Ketika menjenguk si ibu, janganlah Anda hanya memusatkan perhatian kepada si bayi. Tanyakan juga keadaan si ibu, bahkan berbaik hatilah menawarkan sesuatu yang dia inginkan sebagai buah tangan Anda saat menjenguk. Ia akan senang dan merasa lebih diperhatikan.

2. “Semua berkata bayiku lucu namun tidak ada yang memuji perjuanganku melahirkannya.”

Entah itu berjuang menahan kontraksi belasan jam atau berbaring di meja operasi, seorang ibu membutuhkan pengakuan atas perjuangannya yang satu ini.

Terlebih untuk para Ayah, janganlah Anda lupa berterima kasih kepada istri atas perjuangannya melahirkan si kecil.

Meskipun melahirkan adalah kodrat seorang perempuan, sedikit pujian yang Anda berikan kepadanya akan berdampak besar pada hari-hari ibu baru ini. Percayalah.

Artikel terkait: 5 Aturan Penting Saat Menjenguk Ibu yang Baru Melahirkan

3. “ASIku memang belum keluar, tolong jangan anggap aku sebagai ibu yang tidak sempurna.”

Tidak semua ibu berhasil mengeluarkan ASInya setelah ia melahirkan. Beberapa ibu perlu waktu bahkan sampai 7 hari setelah bersalin.

Jangan sampai Anda menghakimi si ibu dan membuatnya lebih gusar dengan membanding-bandingkannya dengan orang lain.

Ingatlah, bahwa semakin gusar seorang ibu, justru membuat produksi ASInya menjadi tidak lancar lho!

4. “Aku melahirkannya setengah mati, maaf jika aku melarang sembarang orang menyentuhnya.”

“Ih dia galak banget, masa aku mau cium babynya nggak boleh sih.”

Bukan bermaksud pelit atau terlalu melindungi, tapi bayi baru lahir memang daya tahan tubuhnya belum berkembang dengan baik.

Jika Anda memang ingin memegang si bayi, pastikan Anda dalam kondisi sehat atau cucilah dulu tangan Anda untuk mencegah penularan virus dan bakteri yang berbahaya.

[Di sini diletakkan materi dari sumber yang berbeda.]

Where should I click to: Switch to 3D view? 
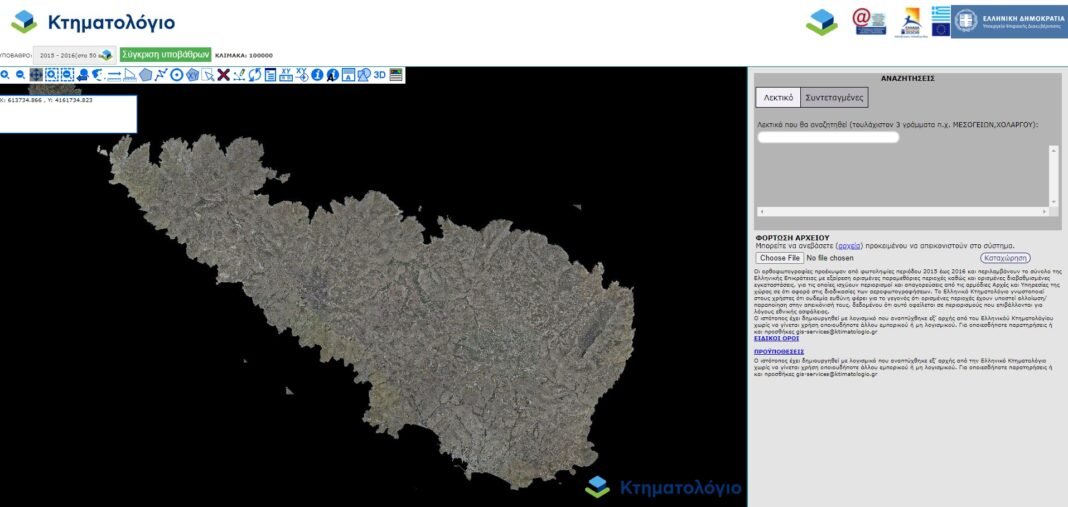click(380, 75)

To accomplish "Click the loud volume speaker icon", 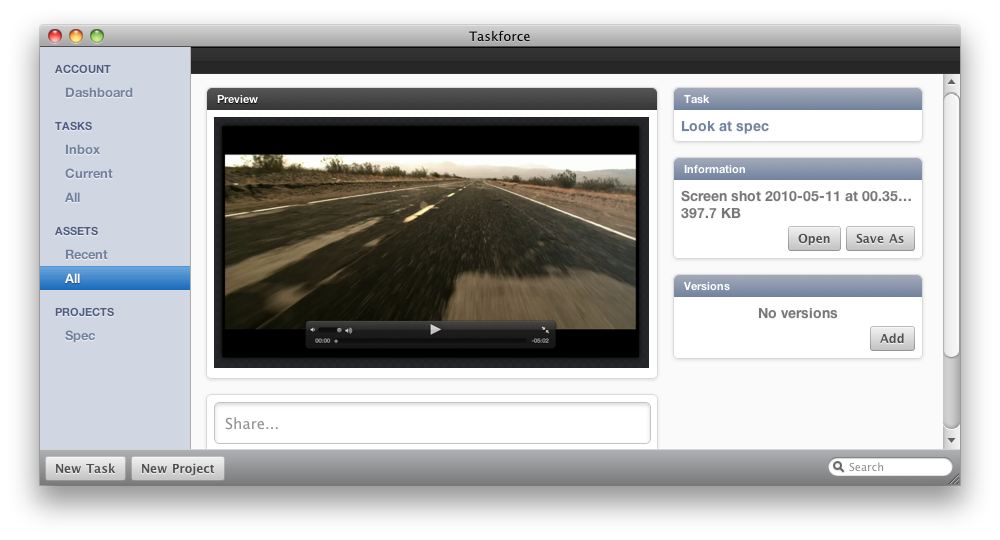I will [x=348, y=329].
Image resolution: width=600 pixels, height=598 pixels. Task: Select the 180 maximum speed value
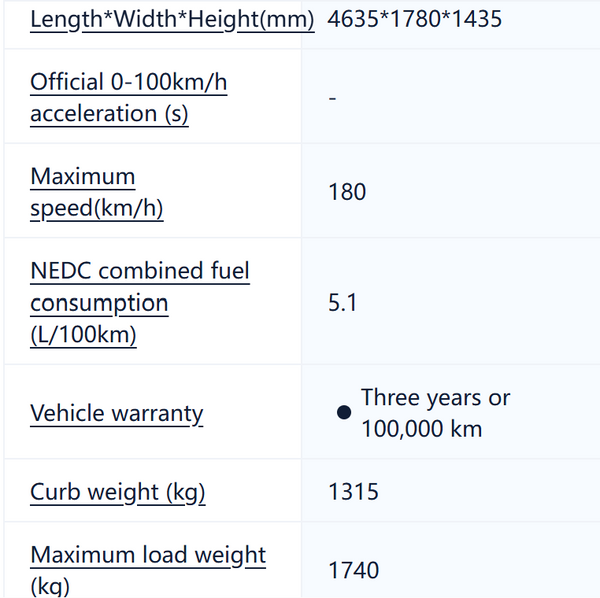click(x=347, y=192)
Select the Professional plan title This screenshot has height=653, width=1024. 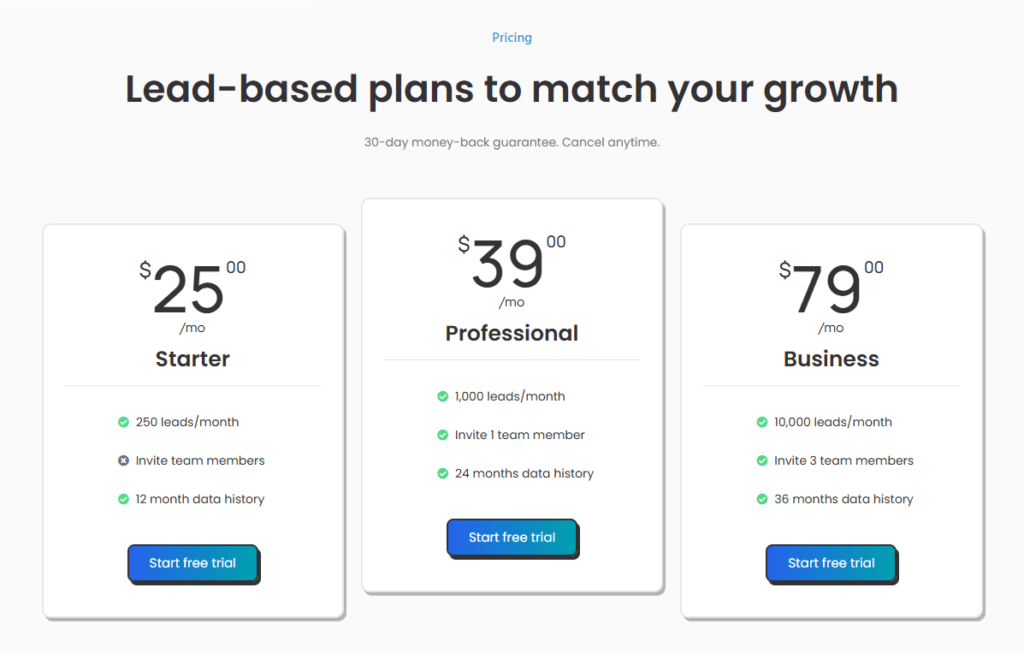pyautogui.click(x=512, y=333)
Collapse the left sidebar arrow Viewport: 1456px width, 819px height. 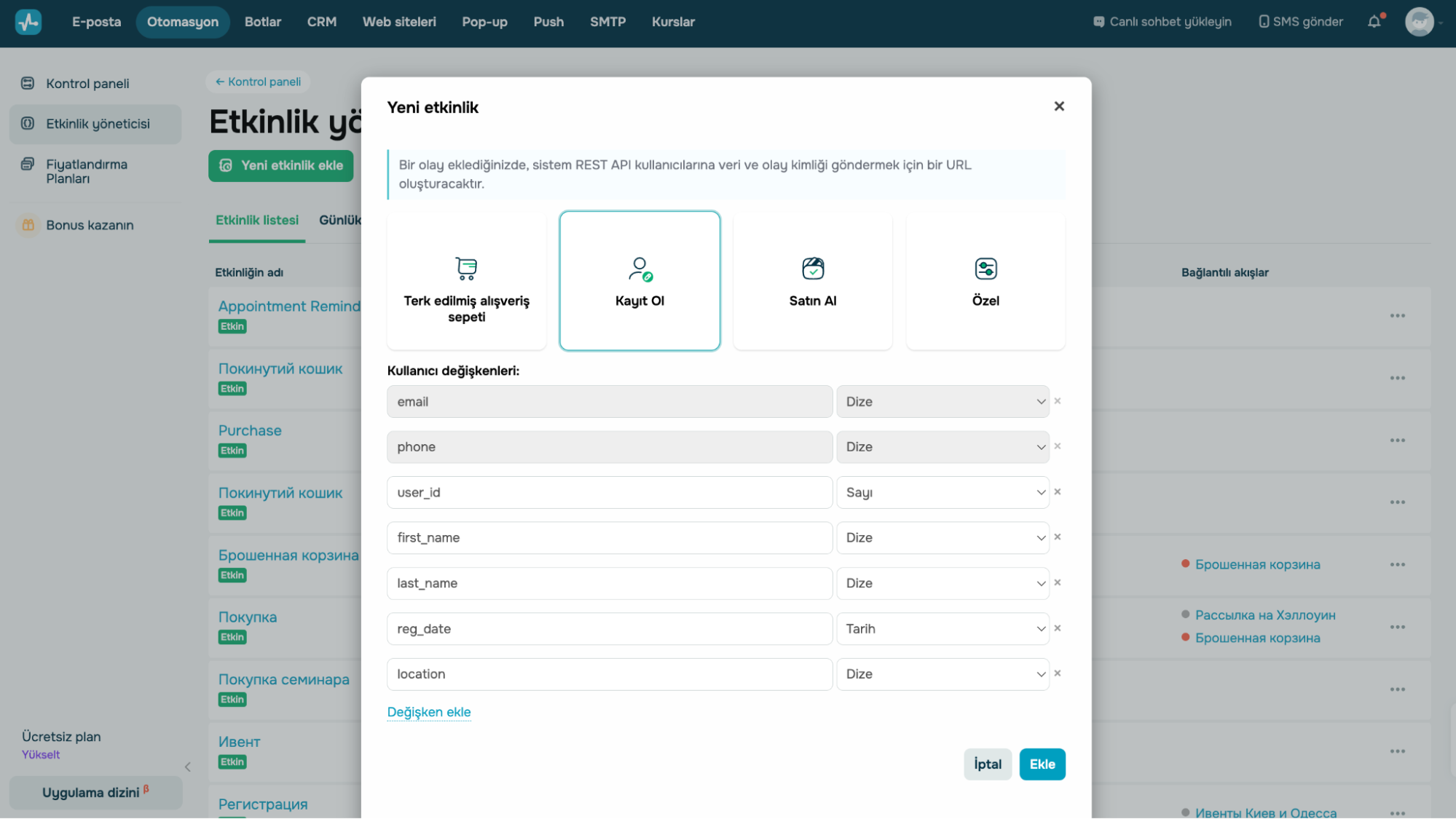click(x=188, y=767)
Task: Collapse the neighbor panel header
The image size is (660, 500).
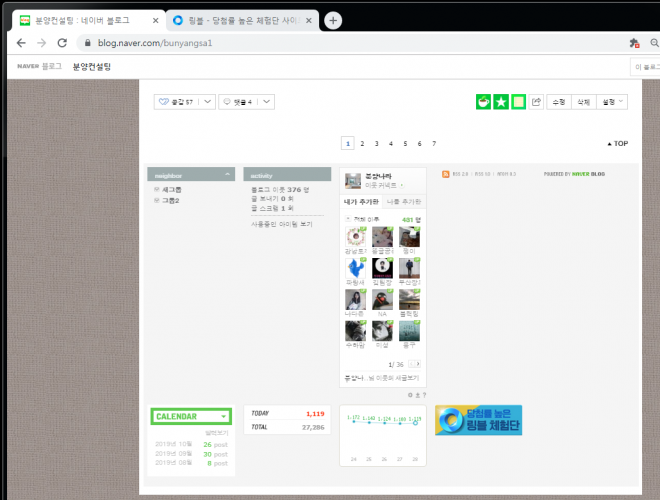Action: 227,174
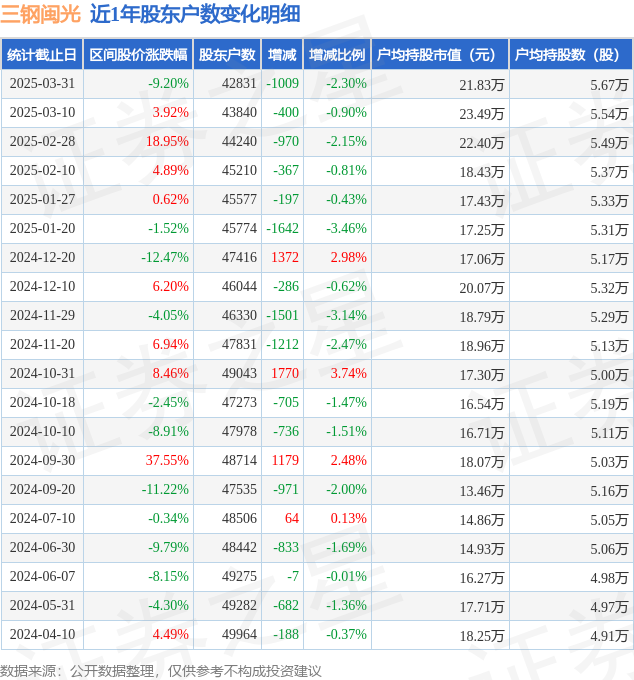634x680 pixels.
Task: Click the 2024-12-20 date row
Action: coord(317,258)
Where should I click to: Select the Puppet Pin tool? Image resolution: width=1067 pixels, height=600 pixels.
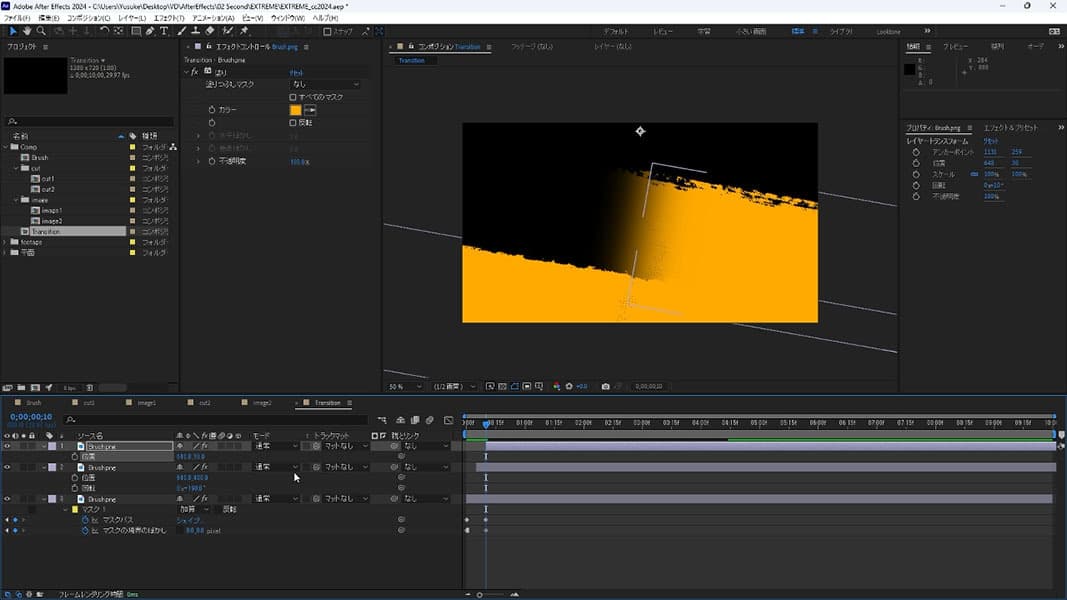(x=244, y=31)
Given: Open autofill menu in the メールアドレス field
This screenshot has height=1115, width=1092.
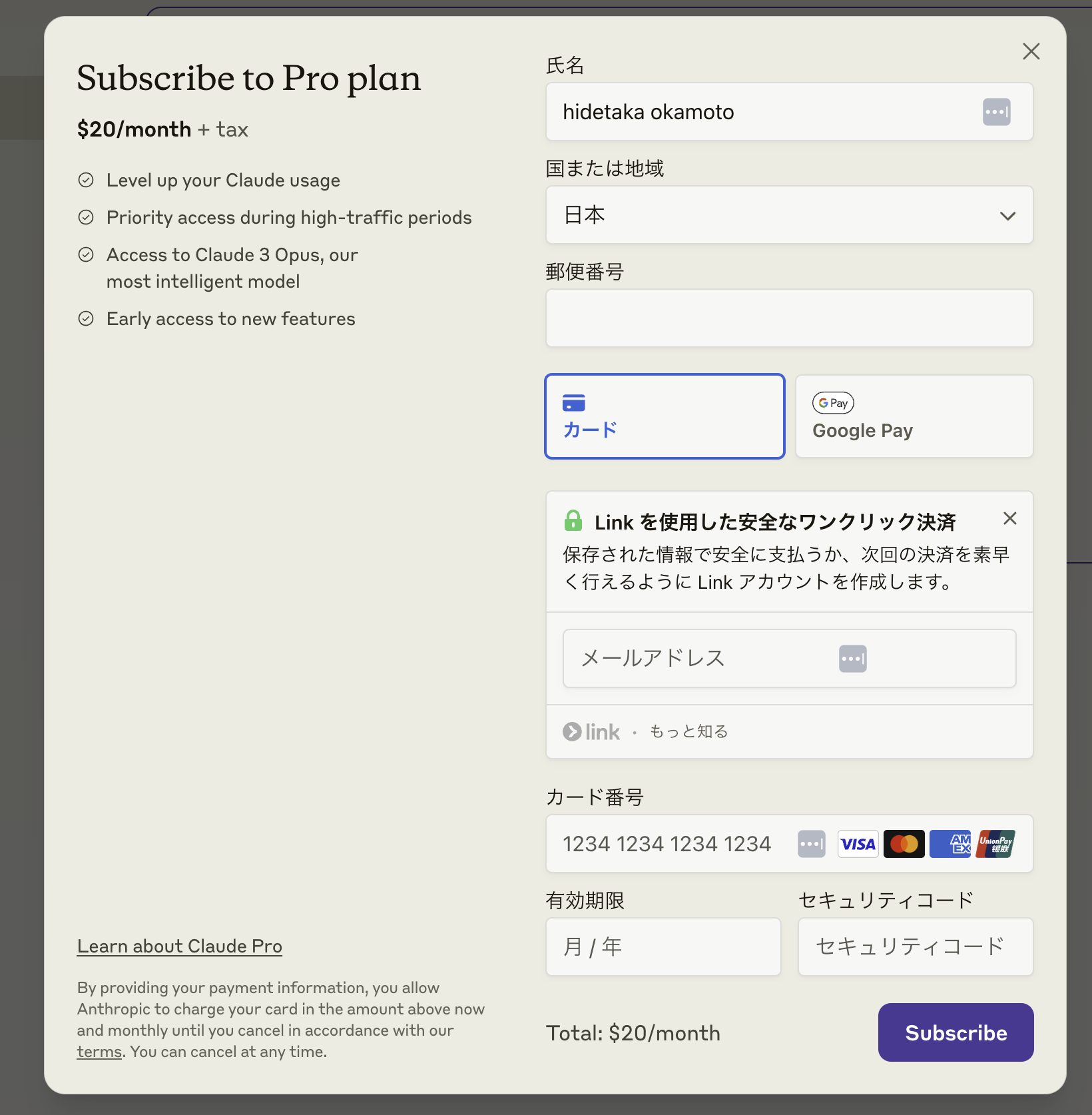Looking at the screenshot, I should point(852,658).
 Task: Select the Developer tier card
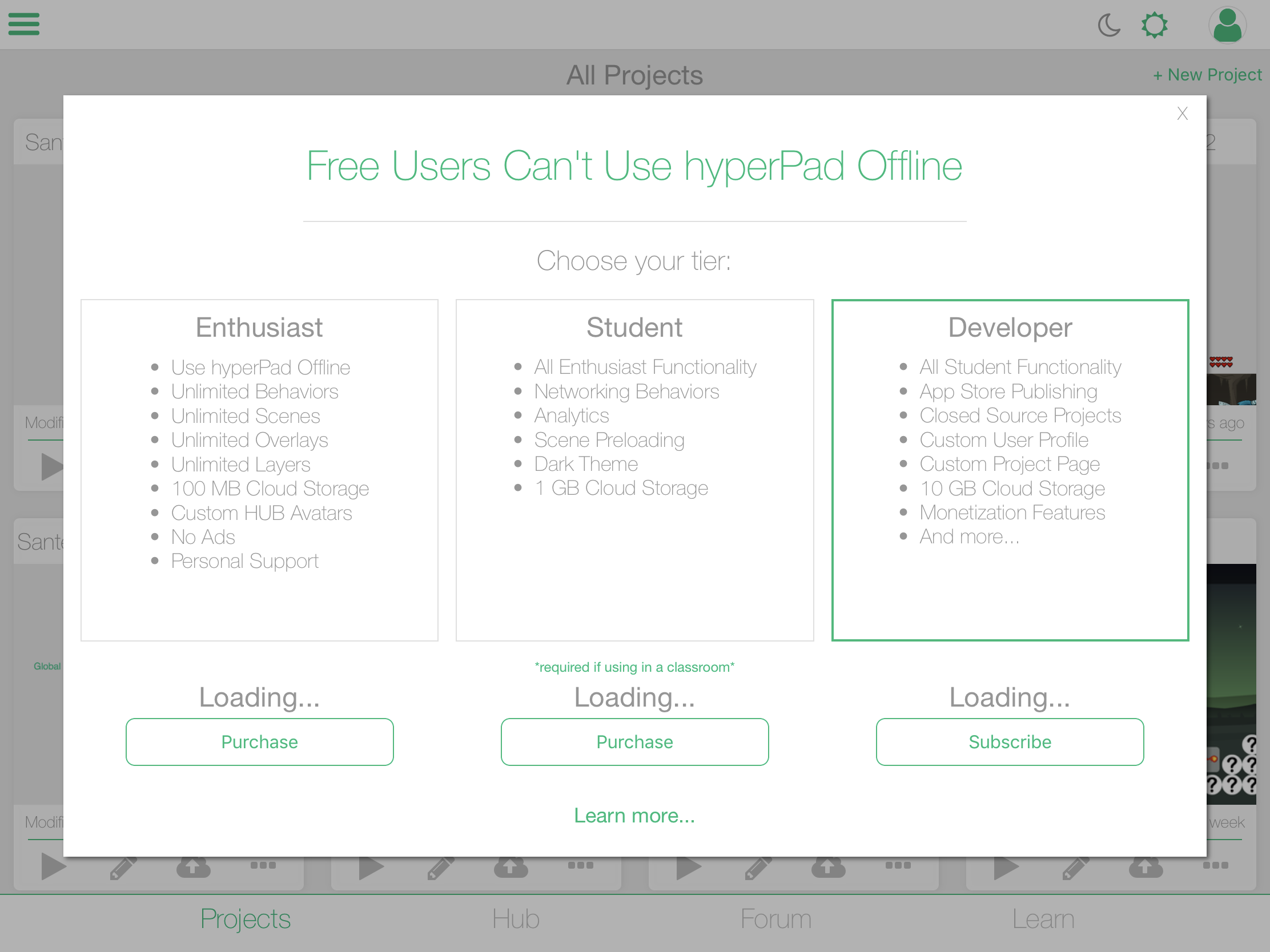point(1010,469)

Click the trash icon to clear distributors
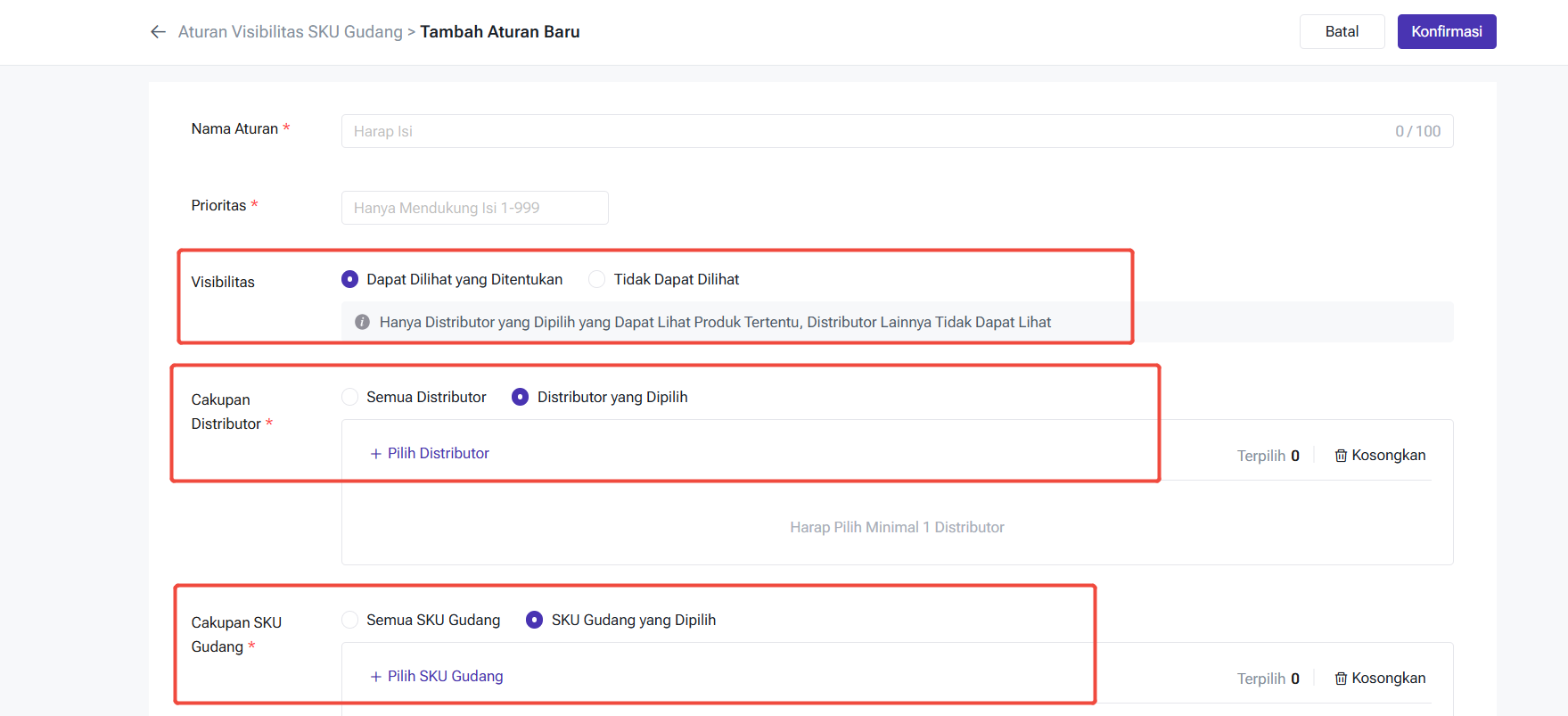pos(1340,456)
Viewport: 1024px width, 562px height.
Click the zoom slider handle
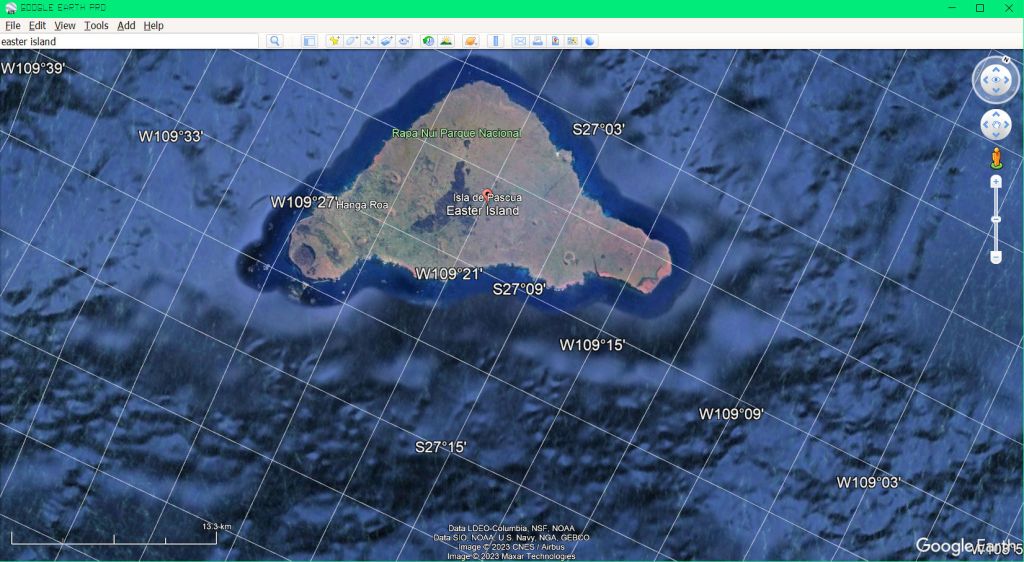tap(996, 219)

5. “Aku senang kalian memberi saran. Tapi banyak saran juga membuatku bingung.”

Seorang ibu baru memang membutuhkan support system yang baik. Ia butuh saran dan tips dari teman-temannya yang jauh lebih dulu menjadi orangtua.

Namun, terlalu banyak memberi saran justru membuat para ibu baru ini menjadi bingung. Biarkanlah para ibu ini mengurus buah hati dengan cara mereka. Jika suatu hari mereka membutuhkan saran, mereka pasti akan langsung bertanya kepada orang yang dipercaya!